Crown land, also known as royal domain or demesne, is a territorial area belonging to the monarch, who personifies the Crown. It is the equivalent of an entailed estate and passes with the monarchy, being inseparable from it. Today, in Commonwealth realms such as Canada and Australia, crown land is considered public land and is apart from the monarch's private estate.
In Britain, the hereditary revenues of Crown lands provided income for the monarch until the start of the reign of George III, when the profits from the Crown Estate were surrendered to the Parliament of Great Britain in return for a fixed civil list payment. The monarch retains the income from the Duchy of Lancaster.
Within Canada, Crown Land is a designated territorial area belonging to the Canadian Crown. Though the monarch owns all Crown Land in the country, it is divided in parallel with the "division" of the Crown among the federal and provincial jurisdictions, so that some lands within the provinces are administered by the relevant provincial Crown, whereas others are under the federal Crown.
About 89% of Canada's land area (8,886,356 km²) is Crown Land: 41% is federal crown land and 48% is provincial crown land.
The remaining 11% is privately owned. Most federal Crown Land is in the territories (Northwest Territories, Nunavut, and Yukon) and is administered by Indigenous and Northern Affairs Canada. Only 4% of land in the provinces is federally controlled, largely in the form of National Parks, Indian reserves, or Canadian Forces bases. In contrast, provinces hold much of their territory as provincial Crown Land, which may be held as Provincial Parks or wilderness.
Crown Land is the equivalent of an entailed estate that passes with the monarchy and cannot be alienated from it; thus, per constitutional convention, these lands cannot be unilaterally sold by the monarch, instead passing on to the next king or queen unless the sovereign is advised otherwise by the relevant ministers of the Crown.
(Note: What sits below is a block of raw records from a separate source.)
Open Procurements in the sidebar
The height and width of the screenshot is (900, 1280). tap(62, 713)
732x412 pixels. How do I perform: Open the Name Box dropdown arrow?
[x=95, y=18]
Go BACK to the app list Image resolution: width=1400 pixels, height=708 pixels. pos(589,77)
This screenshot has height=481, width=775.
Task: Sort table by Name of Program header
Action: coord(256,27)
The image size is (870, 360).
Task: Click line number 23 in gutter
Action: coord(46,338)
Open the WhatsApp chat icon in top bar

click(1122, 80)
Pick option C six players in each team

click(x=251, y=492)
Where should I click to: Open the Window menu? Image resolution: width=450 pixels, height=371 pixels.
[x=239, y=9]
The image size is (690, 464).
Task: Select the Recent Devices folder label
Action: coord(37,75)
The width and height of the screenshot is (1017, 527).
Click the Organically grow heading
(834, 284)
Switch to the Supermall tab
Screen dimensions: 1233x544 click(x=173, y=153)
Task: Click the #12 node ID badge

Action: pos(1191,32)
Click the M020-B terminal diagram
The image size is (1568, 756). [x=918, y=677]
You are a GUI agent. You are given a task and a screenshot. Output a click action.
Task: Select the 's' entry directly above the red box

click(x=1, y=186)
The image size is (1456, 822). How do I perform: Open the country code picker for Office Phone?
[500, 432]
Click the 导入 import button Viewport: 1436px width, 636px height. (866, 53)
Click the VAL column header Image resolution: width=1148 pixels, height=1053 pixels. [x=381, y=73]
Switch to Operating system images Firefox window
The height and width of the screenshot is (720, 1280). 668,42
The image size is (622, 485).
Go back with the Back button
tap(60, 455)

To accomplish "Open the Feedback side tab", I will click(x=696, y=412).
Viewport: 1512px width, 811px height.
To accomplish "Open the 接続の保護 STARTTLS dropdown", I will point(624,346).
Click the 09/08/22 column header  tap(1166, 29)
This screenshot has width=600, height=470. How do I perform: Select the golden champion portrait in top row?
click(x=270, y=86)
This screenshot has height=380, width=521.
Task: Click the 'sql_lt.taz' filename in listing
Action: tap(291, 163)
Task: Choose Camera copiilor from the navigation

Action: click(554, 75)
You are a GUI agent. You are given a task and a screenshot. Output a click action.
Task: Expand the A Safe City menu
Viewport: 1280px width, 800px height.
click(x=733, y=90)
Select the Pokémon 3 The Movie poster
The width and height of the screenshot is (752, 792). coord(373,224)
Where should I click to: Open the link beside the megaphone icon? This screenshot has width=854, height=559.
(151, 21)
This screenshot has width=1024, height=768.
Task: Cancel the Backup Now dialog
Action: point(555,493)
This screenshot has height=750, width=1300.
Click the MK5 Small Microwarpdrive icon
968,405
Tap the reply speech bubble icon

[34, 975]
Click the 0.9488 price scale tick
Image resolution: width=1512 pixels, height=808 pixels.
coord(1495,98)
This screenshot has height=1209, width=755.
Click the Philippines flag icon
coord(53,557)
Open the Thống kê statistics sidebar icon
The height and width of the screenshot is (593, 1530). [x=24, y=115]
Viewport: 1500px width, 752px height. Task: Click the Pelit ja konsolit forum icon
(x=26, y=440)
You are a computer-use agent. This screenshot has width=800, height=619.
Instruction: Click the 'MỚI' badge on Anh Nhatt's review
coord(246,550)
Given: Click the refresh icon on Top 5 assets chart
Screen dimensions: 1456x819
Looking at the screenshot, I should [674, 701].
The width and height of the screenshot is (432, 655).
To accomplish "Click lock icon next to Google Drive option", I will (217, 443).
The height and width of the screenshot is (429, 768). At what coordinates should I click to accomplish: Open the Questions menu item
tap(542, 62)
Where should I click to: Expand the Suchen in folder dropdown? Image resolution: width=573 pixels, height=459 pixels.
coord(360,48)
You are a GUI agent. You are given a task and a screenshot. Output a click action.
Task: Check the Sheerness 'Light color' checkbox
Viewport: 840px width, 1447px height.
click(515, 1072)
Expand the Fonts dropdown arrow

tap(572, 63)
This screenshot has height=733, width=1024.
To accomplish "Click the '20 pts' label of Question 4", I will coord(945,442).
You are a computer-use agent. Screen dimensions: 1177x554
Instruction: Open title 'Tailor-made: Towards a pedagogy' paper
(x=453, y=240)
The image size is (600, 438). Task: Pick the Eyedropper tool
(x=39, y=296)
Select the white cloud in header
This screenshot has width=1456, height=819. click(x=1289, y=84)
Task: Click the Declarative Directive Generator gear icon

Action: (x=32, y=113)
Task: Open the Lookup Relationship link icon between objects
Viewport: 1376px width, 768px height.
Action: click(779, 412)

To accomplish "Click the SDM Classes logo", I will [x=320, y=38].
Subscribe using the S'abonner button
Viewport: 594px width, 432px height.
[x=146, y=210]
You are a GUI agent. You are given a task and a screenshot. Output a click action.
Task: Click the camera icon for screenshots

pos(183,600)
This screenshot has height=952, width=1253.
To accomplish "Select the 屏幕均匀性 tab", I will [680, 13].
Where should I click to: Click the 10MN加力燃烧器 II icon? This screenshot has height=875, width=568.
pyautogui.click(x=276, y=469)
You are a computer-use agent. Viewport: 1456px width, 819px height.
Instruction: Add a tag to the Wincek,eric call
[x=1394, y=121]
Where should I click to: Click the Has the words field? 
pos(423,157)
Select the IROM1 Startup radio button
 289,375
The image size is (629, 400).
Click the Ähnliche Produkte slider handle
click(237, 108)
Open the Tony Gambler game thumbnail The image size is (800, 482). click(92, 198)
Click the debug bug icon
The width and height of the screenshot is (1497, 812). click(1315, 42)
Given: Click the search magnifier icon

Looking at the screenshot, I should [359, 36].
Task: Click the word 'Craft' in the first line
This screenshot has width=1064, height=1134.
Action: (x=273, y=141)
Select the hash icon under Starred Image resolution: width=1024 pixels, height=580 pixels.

Crown Land provides the country and the provinces with the majority of their profits from natural resources, largely but not exclusively provincial, rented for logging and mineral exploration rights; revenues flow to the relevant government and may constitute a major income stream, such as in Alberta. Crown Land may also be rented by individuals wishing to build homes or cottages.
So only 11% of the land in Canada is privately owned.